WHAT NEEDS TO BE DONE: Copy out every record that follows, word for word.

Stored data entries:

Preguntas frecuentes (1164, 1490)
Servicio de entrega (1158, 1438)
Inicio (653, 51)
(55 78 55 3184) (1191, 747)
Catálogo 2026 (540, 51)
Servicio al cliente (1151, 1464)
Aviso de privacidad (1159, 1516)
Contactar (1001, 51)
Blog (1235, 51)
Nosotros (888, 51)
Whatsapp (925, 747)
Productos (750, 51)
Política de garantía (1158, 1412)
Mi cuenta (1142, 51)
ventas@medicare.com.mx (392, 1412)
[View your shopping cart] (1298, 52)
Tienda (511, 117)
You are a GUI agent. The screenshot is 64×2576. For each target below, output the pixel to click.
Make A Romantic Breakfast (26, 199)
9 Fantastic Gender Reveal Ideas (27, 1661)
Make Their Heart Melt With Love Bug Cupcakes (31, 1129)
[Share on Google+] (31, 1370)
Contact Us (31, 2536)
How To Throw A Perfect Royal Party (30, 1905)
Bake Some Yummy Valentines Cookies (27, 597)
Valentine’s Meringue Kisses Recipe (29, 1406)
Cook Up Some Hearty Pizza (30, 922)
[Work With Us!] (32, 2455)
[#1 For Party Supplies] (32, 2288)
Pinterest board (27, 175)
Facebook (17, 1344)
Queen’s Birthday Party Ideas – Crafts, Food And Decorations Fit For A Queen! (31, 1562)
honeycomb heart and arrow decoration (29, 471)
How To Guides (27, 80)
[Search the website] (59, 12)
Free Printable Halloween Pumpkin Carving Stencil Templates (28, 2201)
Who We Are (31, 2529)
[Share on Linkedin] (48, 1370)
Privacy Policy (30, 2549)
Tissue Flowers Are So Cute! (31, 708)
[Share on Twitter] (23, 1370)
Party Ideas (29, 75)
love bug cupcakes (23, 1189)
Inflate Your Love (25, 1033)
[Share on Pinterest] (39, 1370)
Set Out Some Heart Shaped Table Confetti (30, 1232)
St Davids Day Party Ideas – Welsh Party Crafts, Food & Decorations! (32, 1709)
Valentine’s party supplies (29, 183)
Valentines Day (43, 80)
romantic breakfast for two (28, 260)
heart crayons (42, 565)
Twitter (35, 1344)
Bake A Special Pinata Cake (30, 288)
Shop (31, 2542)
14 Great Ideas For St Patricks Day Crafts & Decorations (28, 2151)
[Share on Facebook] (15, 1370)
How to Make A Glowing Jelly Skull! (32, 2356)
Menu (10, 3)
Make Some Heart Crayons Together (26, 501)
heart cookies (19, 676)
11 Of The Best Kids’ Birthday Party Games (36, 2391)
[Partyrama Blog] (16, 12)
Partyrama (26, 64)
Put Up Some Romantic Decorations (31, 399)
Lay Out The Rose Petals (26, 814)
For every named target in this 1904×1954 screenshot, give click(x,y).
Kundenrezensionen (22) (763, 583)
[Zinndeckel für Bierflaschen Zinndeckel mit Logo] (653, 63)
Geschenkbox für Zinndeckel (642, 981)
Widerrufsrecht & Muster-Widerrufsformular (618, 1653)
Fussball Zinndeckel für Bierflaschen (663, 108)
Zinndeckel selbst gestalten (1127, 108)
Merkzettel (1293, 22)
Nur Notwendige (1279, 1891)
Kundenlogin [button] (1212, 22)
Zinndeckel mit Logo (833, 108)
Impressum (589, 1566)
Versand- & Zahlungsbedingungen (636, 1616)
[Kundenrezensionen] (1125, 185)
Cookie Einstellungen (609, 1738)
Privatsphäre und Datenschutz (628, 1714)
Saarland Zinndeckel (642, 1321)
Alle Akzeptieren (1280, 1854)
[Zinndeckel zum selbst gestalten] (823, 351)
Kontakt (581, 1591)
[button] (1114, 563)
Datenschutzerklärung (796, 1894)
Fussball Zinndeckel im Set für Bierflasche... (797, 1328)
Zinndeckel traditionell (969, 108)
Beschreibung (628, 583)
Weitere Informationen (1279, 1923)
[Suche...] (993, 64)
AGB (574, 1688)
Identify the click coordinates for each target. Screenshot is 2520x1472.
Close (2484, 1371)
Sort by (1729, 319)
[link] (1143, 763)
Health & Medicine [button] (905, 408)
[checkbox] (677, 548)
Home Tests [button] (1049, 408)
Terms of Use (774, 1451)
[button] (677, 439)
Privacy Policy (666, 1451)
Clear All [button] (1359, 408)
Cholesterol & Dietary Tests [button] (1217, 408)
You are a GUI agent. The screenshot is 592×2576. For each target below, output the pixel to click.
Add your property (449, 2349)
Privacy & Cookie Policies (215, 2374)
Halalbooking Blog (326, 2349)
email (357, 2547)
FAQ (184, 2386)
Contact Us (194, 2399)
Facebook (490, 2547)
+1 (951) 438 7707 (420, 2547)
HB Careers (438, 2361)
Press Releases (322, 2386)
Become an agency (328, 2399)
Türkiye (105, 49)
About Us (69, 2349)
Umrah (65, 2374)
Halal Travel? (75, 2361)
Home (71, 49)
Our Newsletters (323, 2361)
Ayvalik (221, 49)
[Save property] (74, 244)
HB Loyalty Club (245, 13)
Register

WRITTEN ANSWER:
Preguntas frecuentes (1164, 1490)
Servicio de entrega (1158, 1438)
Inicio (653, 51)
(55 78 55 3184) (1191, 747)
Catálogo 2026 (540, 51)
Servicio al cliente (1151, 1464)
Aviso de privacidad (1159, 1516)
Contactar (1001, 51)
Blog (1235, 51)
Nosotros (888, 51)
Whatsapp (925, 747)
Productos (750, 51)
Política de garantía (1158, 1412)
Mi cuenta (1142, 51)
ventas@medicare.com.mx (392, 1412)
[View your shopping cart] (1298, 52)
Tienda (511, 117)
You are a GUI agent. The screenshot is 64×2576. For each target below, output the pixel to click.
Make A Romantic Breakfast (26, 199)
9 Fantastic Gender Reveal Ideas (27, 1661)
Make Their Heart Melt With Love Bug Cupcakes (31, 1129)
[Share on Google+] (31, 1370)
Contact Us (31, 2536)
How To Throw A Perfect Royal Party (30, 1905)
Bake Some Yummy Valentines Cookies (27, 597)
Valentine’s Meringue Kisses Recipe (29, 1406)
Cook Up Some Hearty Pizza (30, 922)
[Work With Us!] (32, 2455)
[#1 For Party Supplies] (32, 2288)
Pinterest board (27, 175)
Facebook (17, 1344)
Queen’s Birthday Party Ideas – Crafts, Food And Decorations Fit For A Queen! (31, 1562)
honeycomb heart and arrow decoration (29, 471)
How To Guides (27, 80)
[Search the website] (59, 12)
Free Printable Halloween Pumpkin Carving Stencil Templates (28, 2201)
Who We Are (31, 2529)
[Share on Linkedin] (48, 1370)
Privacy Policy (30, 2549)
Tissue Flowers Are So Cute! (31, 708)
[Share on Twitter] (23, 1370)
Party Ideas (29, 75)
love bug cupcakes (23, 1189)
Inflate Your Love (25, 1033)
[Share on Pinterest] (39, 1370)
Set Out Some Heart Shaped Table Confetti (30, 1232)
St Davids Day Party Ideas – Welsh Party Crafts, Food & Decorations! (32, 1709)
Valentine’s party supplies (29, 183)
Valentines Day (43, 80)
romantic breakfast for two (28, 260)
heart crayons (42, 565)
Twitter (35, 1344)
Bake A Special Pinata Cake (30, 288)
Shop (31, 2542)
14 Great Ideas For St Patricks Day Crafts & Decorations (28, 2151)
[Share on Facebook] (15, 1370)
How to Make A Glowing Jelly Skull! (32, 2356)
Menu (10, 3)
Make Some Heart Crayons Together (26, 501)
heart cookies (19, 676)
11 Of The Best Kids’ Birthday Party Games (36, 2391)
[Partyrama Blog] (16, 12)
Partyrama (26, 64)
Put Up Some Romantic Decorations (31, 399)
Lay Out The Rose Petals (26, 814)
For every named target in this 1904×1954 screenshot, give click(x,y).
Kundenrezensionen (22) (763, 583)
[Zinndeckel für Bierflaschen Zinndeckel mit Logo] (653, 63)
Geschenkbox für Zinndeckel (642, 981)
Widerrufsrecht & Muster-Widerrufsformular (618, 1653)
Fussball Zinndeckel für Bierflaschen (663, 108)
Zinndeckel selbst gestalten (1127, 108)
Merkzettel (1293, 22)
Nur Notwendige (1279, 1891)
Kundenlogin [button] (1212, 22)
Zinndeckel mit Logo (833, 108)
Impressum (589, 1566)
Versand- & Zahlungsbedingungen (636, 1616)
[Kundenrezensionen] (1125, 185)
Cookie Einstellungen (609, 1738)
Privatsphäre und Datenschutz (628, 1714)
Saarland Zinndeckel (642, 1321)
Alle Akzeptieren (1280, 1854)
[Zinndeckel zum selbst gestalten] (823, 351)
Kontakt (581, 1591)
[button] (1114, 563)
Datenschutzerklärung (796, 1894)
Fussball Zinndeckel im Set für Bierflasche... (797, 1328)
Zinndeckel traditionell (969, 108)
Beschreibung (628, 583)
Weitere Informationen (1279, 1923)
[Suche...] (993, 64)
AGB (574, 1688)
Identify the click coordinates for each target. Screenshot is 2520x1472.
Close (2484, 1371)
Sort by (1729, 319)
[link] (1143, 763)
Health & Medicine [button] (905, 408)
[checkbox] (677, 548)
Home Tests [button] (1049, 408)
Terms of Use (774, 1451)
[button] (677, 439)
Privacy Policy (666, 1451)
Clear All [button] (1359, 408)
Cholesterol & Dietary Tests [button] (1217, 408)
You are a GUI agent. The screenshot is 592×2576. For each target below, output the pixel to click.
Add your property (449, 2349)
Privacy & Cookie Policies (215, 2374)
Halalbooking Blog (326, 2349)
email (357, 2547)
FAQ (184, 2386)
Contact Us (194, 2399)
Facebook (490, 2547)
+1 (951) 438 7707 (420, 2547)
HB Careers (438, 2361)
Press Releases (322, 2386)
Become an agency (328, 2399)
Türkiye (105, 49)
About Us (69, 2349)
Umrah (65, 2374)
Halal Travel? (75, 2361)
Home (71, 49)
Our Newsletters (323, 2361)
Ayvalik (221, 49)
[Save property] (74, 244)
HB Loyalty Club (245, 13)
Register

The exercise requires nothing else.